IT PASSPORT
ITパスポートの問題解説
問題
毎週日曜にすべてのデータを取得し、月曜から土曜は前日からの変更分だけを取得するバックアップ方式に関する説明として、最も適切なものはどれか。
- ア これは差分バックアップであり、復元には日曜のフルと最新の1本だけがあればよい
- イ これはフルバックアップを毎日行う方式であり、復元は最新の1本だけで済む
- ウ これはミラーリングであり、2台のディスクへ同時に同じ内容を書き込む方式である
- エ これは増分バックアップであり、日々の取得時間と容量を抑えられるが、復元には日曜のフルと平日分すべてが必要になる
出典:オリジナル問題|参考範囲:IPA ITパスポート試験シラバス(最新版)、情報処理技術者試験の基礎知識
正解と解説
正解:これは増分バックアップであり、日々の取得時間と容量を抑えられるが、復元には日曜のフルと平日分すべてが必要になる
解説:バックアップ方式の違いは「何を基準に変更分を取るか」で決まります。増分は『前回のバックアップ以降』の変更分だけを取るので毎回の負担は最小ですが、復元時に全部の増分が必要で手間がかかります。これに対し差分は『前回のフル以降』の変更分すべてを毎回取るため、取得量は日ごとに増えますが、復元はフルと最新の差分1本だけで済むという違いがあります。運用ではこのトレードオフを踏まえて方式を選びます。
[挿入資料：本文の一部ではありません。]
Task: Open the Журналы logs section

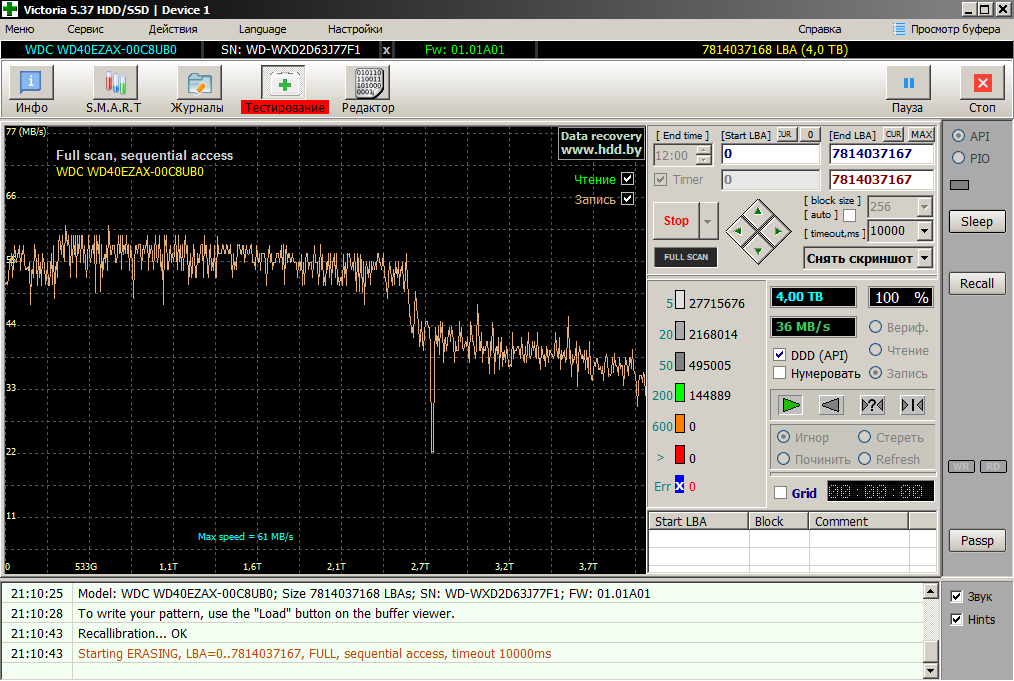Action: click(197, 90)
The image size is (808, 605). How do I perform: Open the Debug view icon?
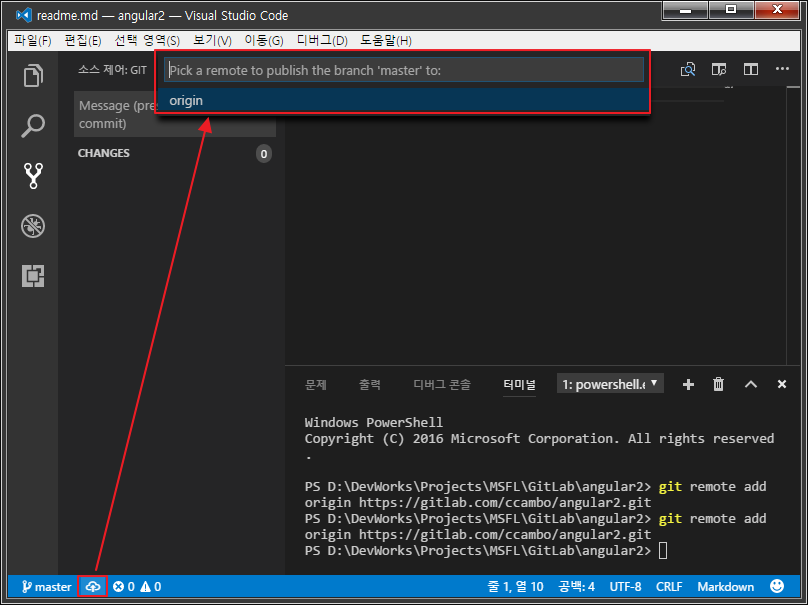pos(33,226)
覚え方:「増分=前日基準・復元めんどう」「差分=フル基準・復元らく」とセットで対比すると混同しません。
他の選択肢はなぜ違う?
- ア差分バックアップは毎回「フル以降の変更分すべて」を取得します。設問は前日からの変更分だけを取るため増分であり、復元には平日分すべてが必要です。
- イ毎日取得するのはフルではなく変更分だけなので、フルバックアップを毎日行う方式ではありません。
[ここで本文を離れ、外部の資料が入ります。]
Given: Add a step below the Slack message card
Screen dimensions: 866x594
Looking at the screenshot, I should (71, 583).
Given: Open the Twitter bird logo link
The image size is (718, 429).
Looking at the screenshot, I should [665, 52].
- ウミラーリングはRAID1のように2台へ同時書き込みする冗長化技術で、定期的に取得するバックアップ方式とは異なります。
この問題について
IPAのITパスポート試験シラバスとIT基礎知識を参考に、Sikaku Master向けに独自作成した問題です。公式試験問題・過去問題の転載ではありません。
IPAの過去問題の転載ではなく、シラバス・公開情報に基づく独自問題として作成しています。